Advocates say the administration can take additional executive actions, such as encouraging federal agencies, including the Pentagon, to turn toward electric vehicles for its fleets. The EPA has also signaled that it may propose tighter greenhouse gas emissions for heavy-duty vehicles starting in 2027 -- which Oge said she hopes will include "strong and ambitious requirements for buses and delivery vans to be electric."
"Looking ahead, this administration needs to be turning all the knobs under their control as far as they can go, for the sake of climate," Huntley said.
Meanwhile, the Supreme Court is expected to hear arguments in February in a case brought by Republican-led states that could curb the EPA's authority to regulate carbon emissions standards.
The most pressing issue, however, remains Biden's signature Build Back Better plan -- an enormous package that experts believe will make or break Biden's environmental ambitions. The plan is universally opposed by congressional Republicans.

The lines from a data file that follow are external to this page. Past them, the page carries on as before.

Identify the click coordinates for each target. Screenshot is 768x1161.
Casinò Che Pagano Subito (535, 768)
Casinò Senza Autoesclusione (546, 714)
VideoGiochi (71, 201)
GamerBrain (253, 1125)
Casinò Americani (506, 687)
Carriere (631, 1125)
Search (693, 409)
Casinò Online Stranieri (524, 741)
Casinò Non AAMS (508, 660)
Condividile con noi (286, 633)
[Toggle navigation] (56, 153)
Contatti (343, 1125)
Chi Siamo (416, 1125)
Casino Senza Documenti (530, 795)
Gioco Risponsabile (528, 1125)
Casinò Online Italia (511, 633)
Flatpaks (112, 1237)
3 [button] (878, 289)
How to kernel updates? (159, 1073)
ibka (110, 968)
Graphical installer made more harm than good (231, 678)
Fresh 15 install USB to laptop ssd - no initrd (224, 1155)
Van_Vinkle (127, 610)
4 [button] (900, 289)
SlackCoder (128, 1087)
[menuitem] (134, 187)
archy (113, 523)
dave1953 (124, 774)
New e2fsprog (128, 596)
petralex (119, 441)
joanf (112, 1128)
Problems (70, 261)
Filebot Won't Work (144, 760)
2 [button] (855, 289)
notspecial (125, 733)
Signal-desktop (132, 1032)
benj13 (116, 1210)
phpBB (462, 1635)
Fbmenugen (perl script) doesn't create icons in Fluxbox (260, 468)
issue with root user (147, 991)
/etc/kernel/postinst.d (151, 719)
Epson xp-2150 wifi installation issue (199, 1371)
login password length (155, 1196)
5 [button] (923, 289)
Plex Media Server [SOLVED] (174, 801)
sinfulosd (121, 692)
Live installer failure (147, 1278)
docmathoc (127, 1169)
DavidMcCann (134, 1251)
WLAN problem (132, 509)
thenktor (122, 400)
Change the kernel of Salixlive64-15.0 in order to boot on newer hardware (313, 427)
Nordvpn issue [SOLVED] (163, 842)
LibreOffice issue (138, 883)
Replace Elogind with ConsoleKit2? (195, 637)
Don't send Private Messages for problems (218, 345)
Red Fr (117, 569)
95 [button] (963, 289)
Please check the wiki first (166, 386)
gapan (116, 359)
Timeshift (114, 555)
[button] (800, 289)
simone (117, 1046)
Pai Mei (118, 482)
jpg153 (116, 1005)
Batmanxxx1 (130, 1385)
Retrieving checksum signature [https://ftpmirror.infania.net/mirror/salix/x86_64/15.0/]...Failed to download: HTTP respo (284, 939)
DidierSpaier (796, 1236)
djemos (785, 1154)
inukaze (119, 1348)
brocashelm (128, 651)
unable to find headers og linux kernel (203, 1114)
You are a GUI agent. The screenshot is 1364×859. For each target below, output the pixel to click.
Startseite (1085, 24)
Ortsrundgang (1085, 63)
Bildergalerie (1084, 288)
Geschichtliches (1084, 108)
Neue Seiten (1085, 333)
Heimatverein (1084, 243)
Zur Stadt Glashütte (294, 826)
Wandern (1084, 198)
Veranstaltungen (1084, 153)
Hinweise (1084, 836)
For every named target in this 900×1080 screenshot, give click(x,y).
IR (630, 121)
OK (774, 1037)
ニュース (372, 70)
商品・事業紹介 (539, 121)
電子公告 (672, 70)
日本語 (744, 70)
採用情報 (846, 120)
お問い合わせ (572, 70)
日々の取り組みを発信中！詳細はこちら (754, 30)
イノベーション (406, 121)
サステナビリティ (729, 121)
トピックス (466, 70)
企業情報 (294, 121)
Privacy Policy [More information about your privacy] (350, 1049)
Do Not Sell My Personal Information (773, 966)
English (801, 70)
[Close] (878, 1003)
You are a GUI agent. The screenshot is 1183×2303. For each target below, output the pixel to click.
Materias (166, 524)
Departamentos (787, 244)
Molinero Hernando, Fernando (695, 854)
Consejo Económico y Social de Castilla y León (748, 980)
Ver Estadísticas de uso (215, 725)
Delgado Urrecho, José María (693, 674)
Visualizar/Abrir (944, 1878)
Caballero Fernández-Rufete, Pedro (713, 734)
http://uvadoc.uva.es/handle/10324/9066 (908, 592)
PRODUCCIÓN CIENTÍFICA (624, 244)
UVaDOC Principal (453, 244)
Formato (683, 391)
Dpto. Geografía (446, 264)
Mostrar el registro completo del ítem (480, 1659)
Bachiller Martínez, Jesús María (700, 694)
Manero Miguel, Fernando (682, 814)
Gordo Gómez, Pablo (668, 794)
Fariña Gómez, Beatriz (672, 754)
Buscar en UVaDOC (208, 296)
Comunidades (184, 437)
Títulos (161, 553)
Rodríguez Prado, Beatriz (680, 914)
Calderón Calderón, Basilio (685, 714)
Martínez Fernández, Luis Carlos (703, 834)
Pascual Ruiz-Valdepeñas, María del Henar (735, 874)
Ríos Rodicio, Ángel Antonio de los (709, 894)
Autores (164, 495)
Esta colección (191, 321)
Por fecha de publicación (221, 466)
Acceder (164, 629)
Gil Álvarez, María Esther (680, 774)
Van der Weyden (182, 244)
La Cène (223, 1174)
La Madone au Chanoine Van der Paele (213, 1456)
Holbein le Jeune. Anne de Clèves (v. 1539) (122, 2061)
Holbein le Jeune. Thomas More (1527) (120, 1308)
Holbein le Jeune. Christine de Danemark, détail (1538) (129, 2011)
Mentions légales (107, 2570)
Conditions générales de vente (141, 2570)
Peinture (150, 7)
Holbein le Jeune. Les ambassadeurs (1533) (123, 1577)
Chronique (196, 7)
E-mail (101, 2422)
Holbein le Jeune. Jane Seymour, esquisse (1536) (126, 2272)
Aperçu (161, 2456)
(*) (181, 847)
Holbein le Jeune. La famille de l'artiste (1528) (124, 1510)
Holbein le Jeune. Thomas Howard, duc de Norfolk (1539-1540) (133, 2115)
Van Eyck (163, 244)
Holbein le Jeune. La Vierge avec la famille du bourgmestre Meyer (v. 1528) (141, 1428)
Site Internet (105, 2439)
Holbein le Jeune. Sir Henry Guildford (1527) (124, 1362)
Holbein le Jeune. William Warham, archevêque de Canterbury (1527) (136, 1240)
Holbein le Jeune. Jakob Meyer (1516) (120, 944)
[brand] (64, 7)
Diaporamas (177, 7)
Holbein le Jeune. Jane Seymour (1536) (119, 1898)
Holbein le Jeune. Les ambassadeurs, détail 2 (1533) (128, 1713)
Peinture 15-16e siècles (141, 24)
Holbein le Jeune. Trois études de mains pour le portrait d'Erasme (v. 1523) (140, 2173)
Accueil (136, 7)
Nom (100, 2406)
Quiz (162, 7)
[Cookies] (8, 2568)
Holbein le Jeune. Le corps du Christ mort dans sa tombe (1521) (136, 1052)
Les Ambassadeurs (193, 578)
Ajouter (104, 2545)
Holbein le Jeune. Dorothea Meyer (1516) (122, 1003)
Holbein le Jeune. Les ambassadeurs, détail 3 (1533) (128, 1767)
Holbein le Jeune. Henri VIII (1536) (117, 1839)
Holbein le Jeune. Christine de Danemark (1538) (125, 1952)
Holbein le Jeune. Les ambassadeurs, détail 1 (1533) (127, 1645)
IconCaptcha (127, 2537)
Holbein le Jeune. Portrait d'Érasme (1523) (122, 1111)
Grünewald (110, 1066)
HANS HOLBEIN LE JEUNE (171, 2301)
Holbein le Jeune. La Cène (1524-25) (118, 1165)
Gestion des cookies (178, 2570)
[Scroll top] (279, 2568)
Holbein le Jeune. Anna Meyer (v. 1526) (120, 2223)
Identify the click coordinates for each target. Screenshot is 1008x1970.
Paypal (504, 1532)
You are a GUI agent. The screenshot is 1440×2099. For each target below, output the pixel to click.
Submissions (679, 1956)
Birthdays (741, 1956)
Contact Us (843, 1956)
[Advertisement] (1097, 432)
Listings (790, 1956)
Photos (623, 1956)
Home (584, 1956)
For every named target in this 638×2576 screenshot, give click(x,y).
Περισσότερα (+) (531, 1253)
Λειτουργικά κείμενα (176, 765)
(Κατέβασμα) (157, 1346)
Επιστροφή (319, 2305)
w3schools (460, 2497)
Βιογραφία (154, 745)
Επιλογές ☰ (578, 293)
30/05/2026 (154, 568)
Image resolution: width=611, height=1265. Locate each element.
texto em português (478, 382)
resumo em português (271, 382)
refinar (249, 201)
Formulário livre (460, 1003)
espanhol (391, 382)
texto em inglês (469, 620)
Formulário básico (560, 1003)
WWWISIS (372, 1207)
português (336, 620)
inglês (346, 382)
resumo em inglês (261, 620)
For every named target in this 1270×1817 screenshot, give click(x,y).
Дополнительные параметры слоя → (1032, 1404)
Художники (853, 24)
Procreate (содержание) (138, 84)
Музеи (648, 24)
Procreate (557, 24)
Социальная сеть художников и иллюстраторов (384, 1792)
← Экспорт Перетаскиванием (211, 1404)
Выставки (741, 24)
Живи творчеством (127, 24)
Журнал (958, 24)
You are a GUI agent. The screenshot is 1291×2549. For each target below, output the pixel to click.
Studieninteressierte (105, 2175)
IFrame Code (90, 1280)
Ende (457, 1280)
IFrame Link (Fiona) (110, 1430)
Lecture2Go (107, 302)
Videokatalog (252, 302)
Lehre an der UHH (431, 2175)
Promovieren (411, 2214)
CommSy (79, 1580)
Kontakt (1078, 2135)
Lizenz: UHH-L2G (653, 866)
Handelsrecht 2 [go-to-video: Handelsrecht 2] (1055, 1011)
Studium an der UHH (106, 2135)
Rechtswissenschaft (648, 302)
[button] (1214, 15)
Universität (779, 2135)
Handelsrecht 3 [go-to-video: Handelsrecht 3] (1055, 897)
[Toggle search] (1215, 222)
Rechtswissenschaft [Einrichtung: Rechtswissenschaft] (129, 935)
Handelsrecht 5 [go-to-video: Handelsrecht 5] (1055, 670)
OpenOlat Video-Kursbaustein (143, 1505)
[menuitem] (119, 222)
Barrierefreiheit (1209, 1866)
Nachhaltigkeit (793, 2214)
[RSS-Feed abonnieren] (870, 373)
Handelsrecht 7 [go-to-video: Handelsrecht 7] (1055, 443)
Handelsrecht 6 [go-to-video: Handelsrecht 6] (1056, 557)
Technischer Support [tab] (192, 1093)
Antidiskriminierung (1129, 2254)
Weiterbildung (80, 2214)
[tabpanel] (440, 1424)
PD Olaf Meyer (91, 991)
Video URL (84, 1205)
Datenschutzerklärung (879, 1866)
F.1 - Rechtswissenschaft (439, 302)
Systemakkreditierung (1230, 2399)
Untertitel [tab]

The plan is universally opposed by congressional Republicans, who have expressed concern over what its $1.7 trillion price tag would do to the national debt, and a pair of moderate Democrats, Joe Manchin and Kyrsten Sinema, who are advocating for a pared-down version of the bill.
But the White House indicated this week that it will press forward, even as other legislative priorities take center stage.
"Yes, there is a lot one can do under executive order -- but a really large portion driving the kind of investments to tackle climate change has to come from Congress," said the Sierra Club's Melinda Pierce. "When you look to measure what was done in Year One, clearly the piece that has to be achieved legislatively is incomplete."